Now assume factorization (5.1) exists. Let $q(t|\theta)$ be the pmf of $T(\mathbf{X})$. To show that $T(\mathbf{X})$ is sufficient we examine the ratio $f(\mathbf{x}|\theta)/q(T(\mathbf{x})|\theta)$. Define $A_{T(\mathbf{x})}=\{\mathbf{y}:T(\mathbf{y})=T(\mathbf{x})\}$. Then $$\begin{equation} \begin{split} \frac{f(\mathbf{x}|\theta)}{q(T(\mathbf{x})|\theta)}&=\frac{g(T(\mathbf{x})|\theta)h(\mathbf{x})}{q(T(\mathbf{x})|\theta)}\\ &=\frac{g(T(\mathbf{x})|\theta)h(\mathbf{x})}{\sum_{A_{T(\mathbf{x})}}g(T(\mathbf{y})|\theta)h(\mathbf{y})}\\ &=\frac{g(T(\mathbf{x})|\theta)h(\mathbf{x})}{g(T(\mathbf{x})|\theta)\sum_{A_{T(\mathbf{x})}}h(\mathbf{y})}\\ &=\frac{h(\mathbf{x})}{\sum_{A_{T(\mathbf{x})}}h(\mathbf{y})} \end{split} \tag{5.3} \end{equation}$$ Since the ratio does not depend on $\theta$, by Theorem 3.4, $T(\mathbf{X})$ is a sufficient statistic for $\theta$.

We factor the joint pdf into two parts, one part not depending on $\theta$, which is $h(\mathbf{x})$ function. The other part depends on $\theta$, depends on the sample $\mathbf{x}$ only through some function $T(\mathbf{x})$ and this function is a sufficient statistic for $\theta$.

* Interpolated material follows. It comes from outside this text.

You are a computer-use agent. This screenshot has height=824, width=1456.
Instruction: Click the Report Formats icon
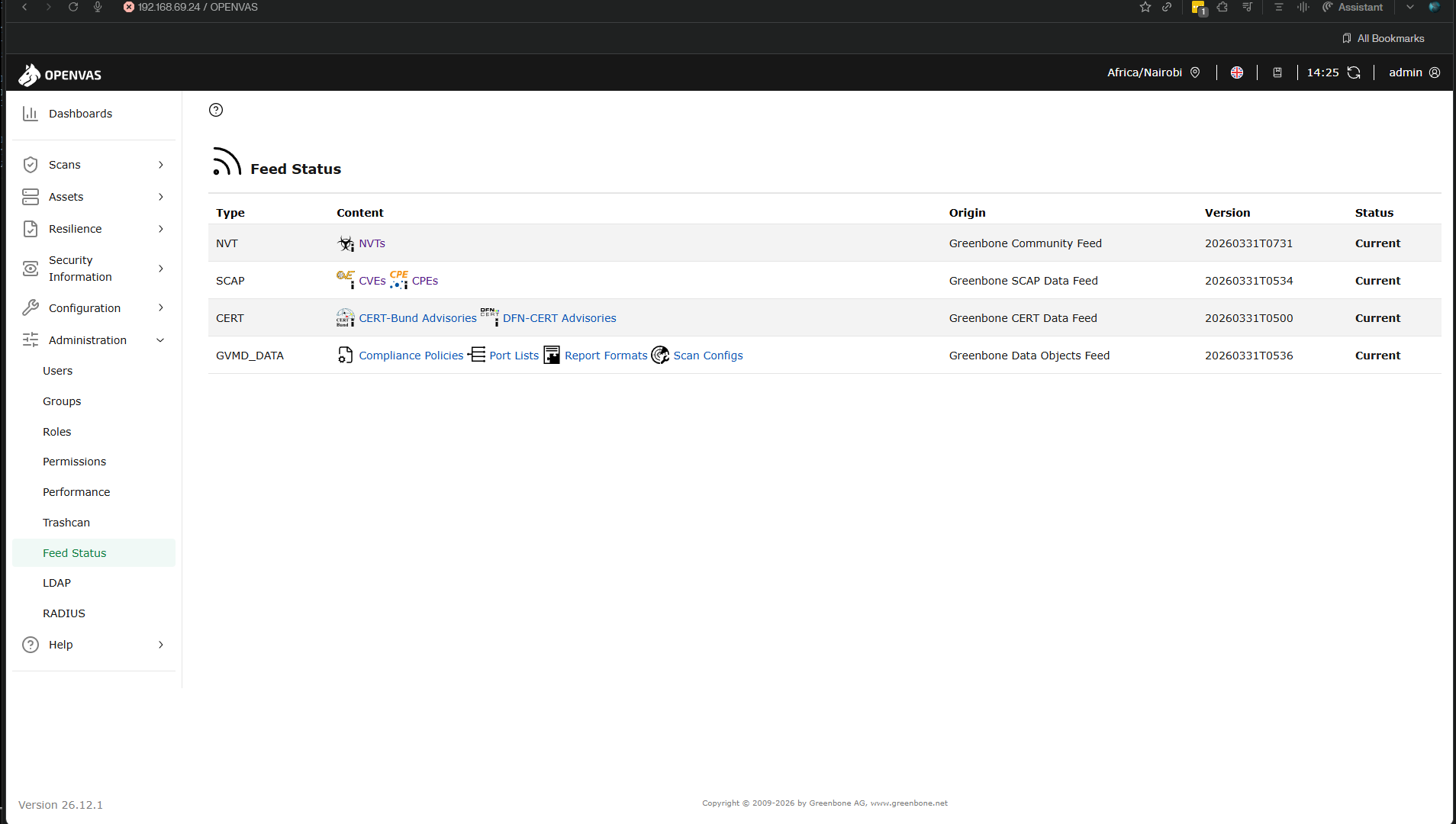[552, 355]
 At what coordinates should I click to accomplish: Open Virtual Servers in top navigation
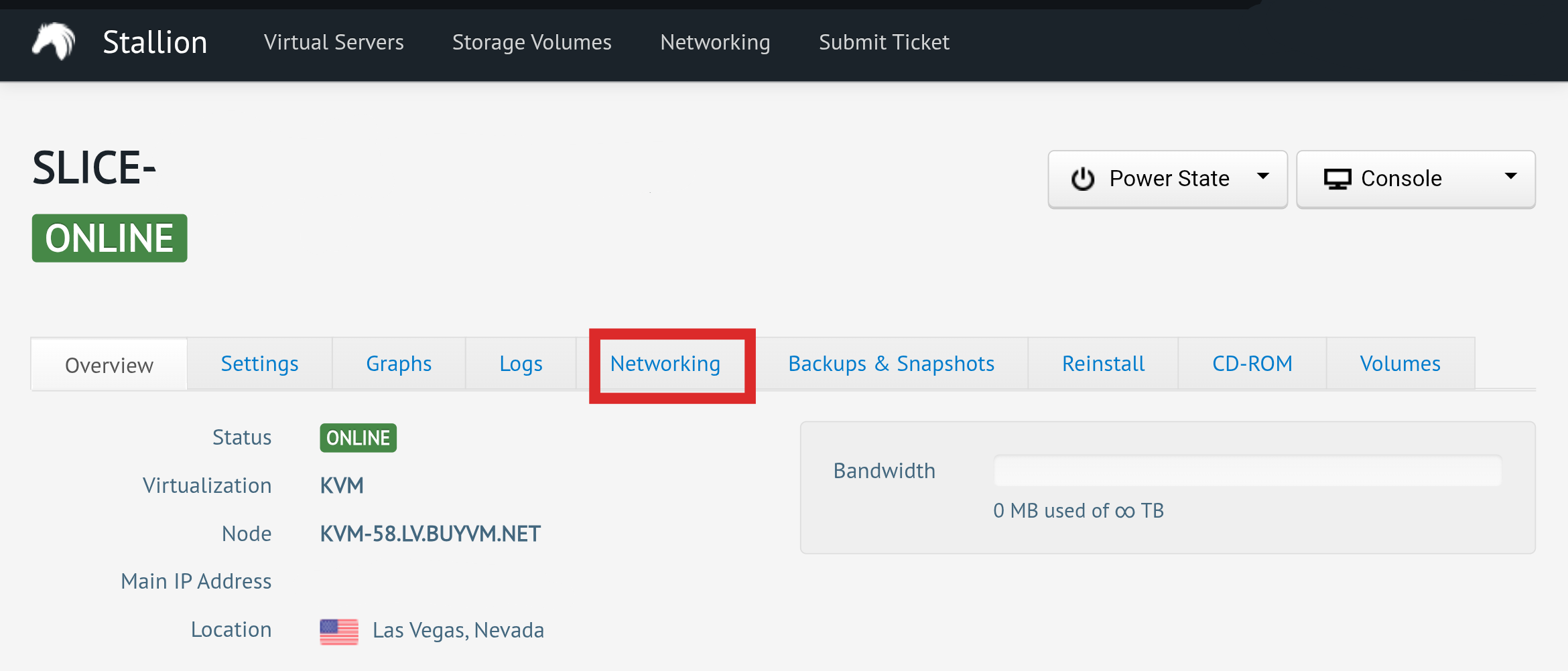(x=334, y=42)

Example 5.1 (Normal Sufficient Statistic for Mean) For the normal model, the pdf can be factored as $$\begin{equation} f(\mathbf{x}|\mu)=(2\pi\sigma^2)^{-n/2}exp(-\sum_{i=1}^n(x_i-\bar{x})^2/(2\sigma^2))exp(-n(\bar{x}-\mu)^2/(2\sigma^2)) \tag{5.4} \end{equation}$$

Therefore, we can define $h(\mathbf{x})=(2\pi\sigma^2)^{-n/2}exp(-\sum_{i=1}^n(x_i-\bar{x})^2/(2\sigma^2))$ which does not depend on the unknown parameter $\mu$. By (5.4), $\mu$ depends on the sample $\mathbf{x}$ only through the function $T(\mathbf{x})=\bar{x}$. Therefore, $T(\mathbf{X})=\bar{\mathbf{X}}$ is a sufficient statistic for $\mu$.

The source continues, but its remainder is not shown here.